Cohen wants to work with the visually, audio, mobility or cognitively impaired to find want would give them comfortable and equal enjoyment of the goods or services, as according to the third article of the American Disabilities Act. He plans on looking at restaurants, hotels, retail stores and casinos at first, but hopes to expand it to airports, sporting arenas, museums and other attractions.

“The disabled really do require a lot more information to make decisions before they get out in terms of safety and convenience. You need to at least do some planning before you go out,” he said.

For Cohen, such a system will help him have better knowledge about restaurants that he could visit with his wife and two children. Restaurants often use dim lights and tiny candles to create romance and ambiance, but the poor lighting creates difficulty for Cohen. Even when his vision was better, he still had trouble reading menus with a LED light if the contrast of the menu wasn’t strong enough, like light colored writing on a light background. And that’s before the food comes.

“You don’t have the contrast where you can tell what’s really going on. A visually impaired person would have trouble seeing black coffee in a dark mug. Trying to cut a steak on a dark plate is very difficult. You’re just really going off of feel,” he said.

For another project, Cohen will create a comparative study to examine how different atmospheric techniques relating to all senses except sight can lead to satisfaction, informational utility and purchase probability. One question he has is if retailers can understand and promote their business to the visually impaired communities by using smell, sounds, taste and touch.

Another project, which he hopes will lead into his thesis, is a multi-channel study about how a service failure in one channel—like physical location, website, phone number, catalog, social media—could lead to an avoidance in all channels for people with disabilities.

“For example, I’m looking at web accessibility, which impacts more than the visually impaired because it affects anybody who can’t use a mouse.
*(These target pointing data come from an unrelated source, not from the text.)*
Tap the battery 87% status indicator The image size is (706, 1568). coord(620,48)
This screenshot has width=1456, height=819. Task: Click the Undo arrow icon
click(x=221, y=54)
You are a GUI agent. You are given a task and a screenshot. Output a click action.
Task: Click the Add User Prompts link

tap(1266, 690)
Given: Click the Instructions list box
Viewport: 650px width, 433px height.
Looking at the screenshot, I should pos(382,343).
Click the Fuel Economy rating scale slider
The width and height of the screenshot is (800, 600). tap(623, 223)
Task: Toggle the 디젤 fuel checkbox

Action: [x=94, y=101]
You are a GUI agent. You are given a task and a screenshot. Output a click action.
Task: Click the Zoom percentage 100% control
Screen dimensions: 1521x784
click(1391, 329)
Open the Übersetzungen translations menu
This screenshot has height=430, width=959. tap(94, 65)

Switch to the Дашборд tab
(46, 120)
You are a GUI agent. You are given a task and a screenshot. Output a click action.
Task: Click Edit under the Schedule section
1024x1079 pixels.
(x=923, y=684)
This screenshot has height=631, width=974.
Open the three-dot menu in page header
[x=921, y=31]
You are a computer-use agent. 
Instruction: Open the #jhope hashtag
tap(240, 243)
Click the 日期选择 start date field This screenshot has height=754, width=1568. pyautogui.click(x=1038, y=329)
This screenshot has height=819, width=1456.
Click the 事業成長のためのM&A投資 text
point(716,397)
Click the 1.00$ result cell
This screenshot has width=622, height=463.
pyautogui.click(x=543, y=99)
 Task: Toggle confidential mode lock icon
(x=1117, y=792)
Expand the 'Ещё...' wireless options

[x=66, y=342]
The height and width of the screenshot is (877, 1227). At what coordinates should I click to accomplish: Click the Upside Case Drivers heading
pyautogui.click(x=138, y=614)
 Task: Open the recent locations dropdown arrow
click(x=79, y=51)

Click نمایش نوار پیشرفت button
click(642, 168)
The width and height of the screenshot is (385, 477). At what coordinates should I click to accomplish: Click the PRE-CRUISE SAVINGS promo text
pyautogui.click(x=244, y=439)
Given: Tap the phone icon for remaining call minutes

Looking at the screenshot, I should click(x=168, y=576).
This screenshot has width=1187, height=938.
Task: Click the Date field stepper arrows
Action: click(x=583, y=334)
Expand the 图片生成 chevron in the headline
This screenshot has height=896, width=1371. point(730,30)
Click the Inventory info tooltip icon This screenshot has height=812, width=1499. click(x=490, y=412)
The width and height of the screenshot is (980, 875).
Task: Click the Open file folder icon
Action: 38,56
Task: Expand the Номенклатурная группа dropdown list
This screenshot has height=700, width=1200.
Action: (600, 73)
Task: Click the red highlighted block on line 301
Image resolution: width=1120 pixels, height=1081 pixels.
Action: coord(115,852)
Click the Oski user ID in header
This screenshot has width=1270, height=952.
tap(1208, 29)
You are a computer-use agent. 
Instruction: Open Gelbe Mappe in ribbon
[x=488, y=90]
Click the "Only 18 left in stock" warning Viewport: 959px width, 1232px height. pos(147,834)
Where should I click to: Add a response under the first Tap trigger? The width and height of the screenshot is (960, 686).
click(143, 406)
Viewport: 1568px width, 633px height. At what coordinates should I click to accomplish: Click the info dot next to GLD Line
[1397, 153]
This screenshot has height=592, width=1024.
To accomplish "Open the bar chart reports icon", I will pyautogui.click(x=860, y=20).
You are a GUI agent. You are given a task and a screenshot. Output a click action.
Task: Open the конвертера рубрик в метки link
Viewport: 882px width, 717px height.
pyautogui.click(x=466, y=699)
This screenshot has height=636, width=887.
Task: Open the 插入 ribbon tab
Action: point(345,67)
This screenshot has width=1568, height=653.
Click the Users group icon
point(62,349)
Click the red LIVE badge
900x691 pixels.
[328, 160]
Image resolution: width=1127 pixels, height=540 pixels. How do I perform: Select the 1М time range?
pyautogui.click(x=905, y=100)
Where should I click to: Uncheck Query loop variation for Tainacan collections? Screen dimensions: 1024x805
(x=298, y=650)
Specifically, if a website is not accessible, will that feeling of inaccessibility create feelings of frustration or anger to the point where the consumer isn’t going to participate in any of the other channels?” he said. “I want to bring awareness to website accessibility and greater awareness of inclusivity of the disabled into the marketplace.”

His last project is a study for the visually impaired to hypothetically react to a range of possible service failures at a variety of venues. The results would be sent as a survey to their family members, friends and coworkers to gauge if word-of-mouth statements about their loved one’s experience would affect their own experience with the venue.

Once the projects are complete, Cohen wants to apply his findings to other major cities to create a better retail experience for the disability community.

“A goal for my work is that it has a great long-lasting impact,” he said.